De Doop Zonder Handen

Kolossensen 2:9-13

   Deze tekst gaat over de besnijdenis van de gelovige die ontvangen is "zonder handen". Alleen God kan zonder handen werken. Paulus zei het volgende tegen de filosofen van Athene in Handelingen 17:24-25: "DE GOD DIE DE WERELD GEMAAKT HEEFT EN ALLES WAT DAARIN IS, DEZE ZIJNDE HEER DES HEMELS EN DER AARDE, WOONT NIET IN TEMPELS MET HANDEN GEMAAKT; EN WORDT OOK VAN MENSENHANDEN NIET GEDIEND ALS IETS BEHOEVENDE

Het gebruik van het woord "handen"hier, geeft de behoefte aan iets aan. God heeft niets nodig daarom werkt Hij ook zonder handen. 

Het gedeelte in Kolossensen spreekt zowel over besnijdenis als doop. Beiden zijn voor ons in Christus door God verricht, onafhankelijk van enige menselijk inspanning of  betrokkenheid. 

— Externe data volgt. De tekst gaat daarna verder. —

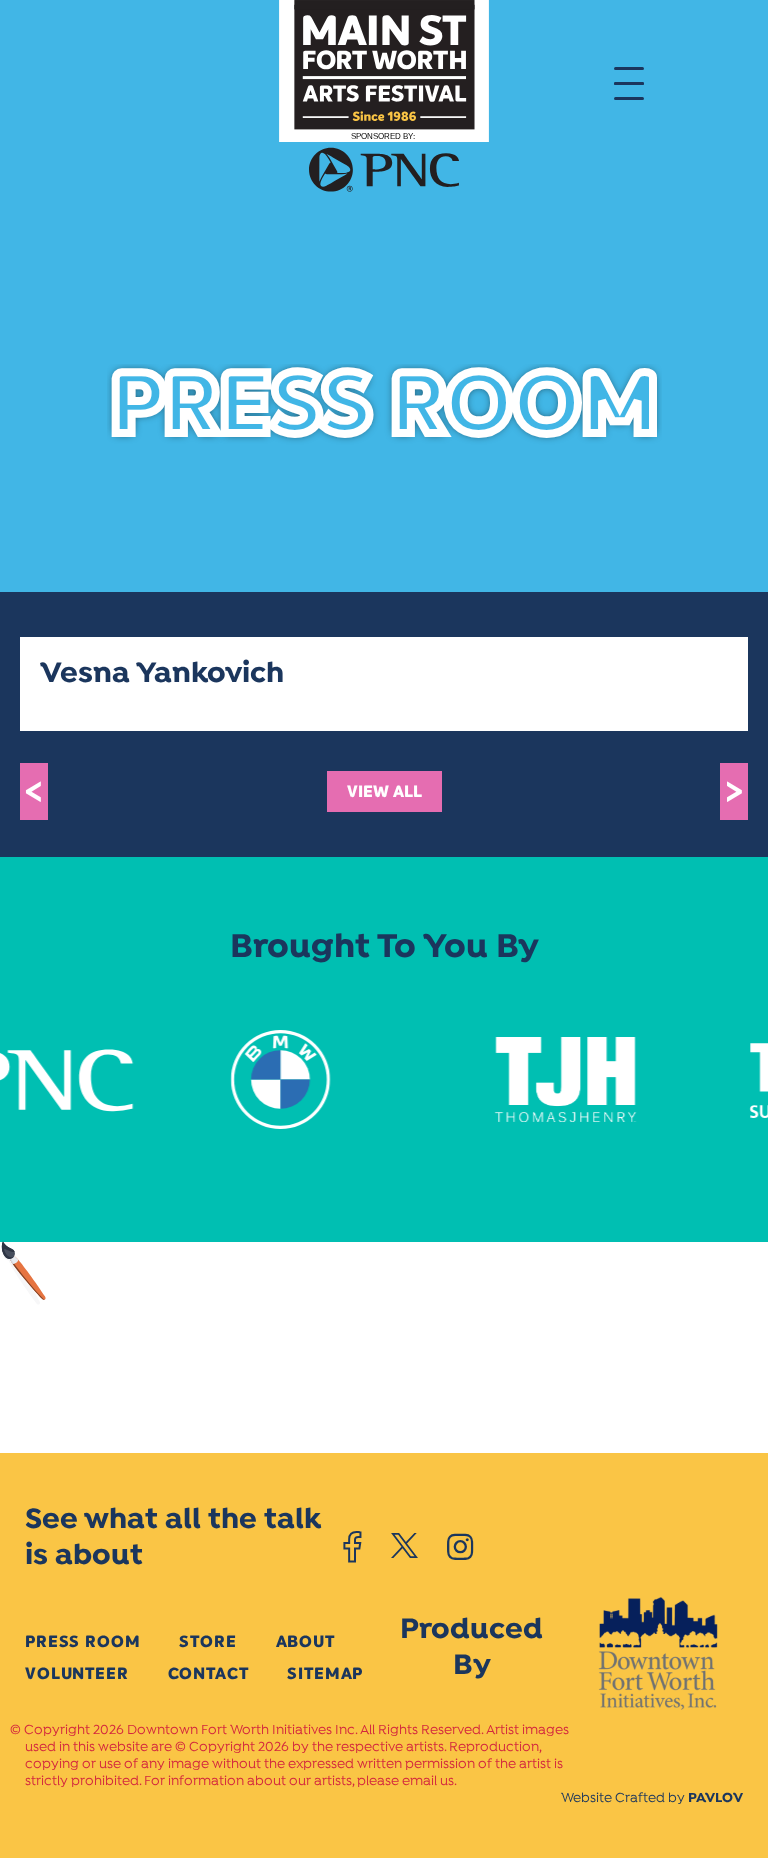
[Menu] (629, 82)
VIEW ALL (384, 791)
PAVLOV (715, 1798)
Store (207, 1641)
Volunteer (77, 1673)
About (305, 1641)
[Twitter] (404, 1547)
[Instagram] (460, 1547)
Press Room (82, 1641)
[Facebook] (352, 1547)
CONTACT (208, 1673)
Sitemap (325, 1673)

God heeft dit Zelf gedaan zonder de bemiddeling die eens toegepast werd toen de besnijdenis en doop nog door handen verricht werden. Geen enkel ritueel , vrome handeling of nederige verrichting kan de plaats innemen van God's werk welke zonder handen verricht wordt. Vanzelfsprekend volgt dan dat met deze doop de doop van de Heilige Geest, I Korinthe 12:13, bedoeld wordt. Deze spreekt niet alleen over een begrafenis, maar ook over een opstanding, door het geloof in de werking Gods. En weer....deze werking Gods voor ons wordt ook zonder menselijke handen verricht.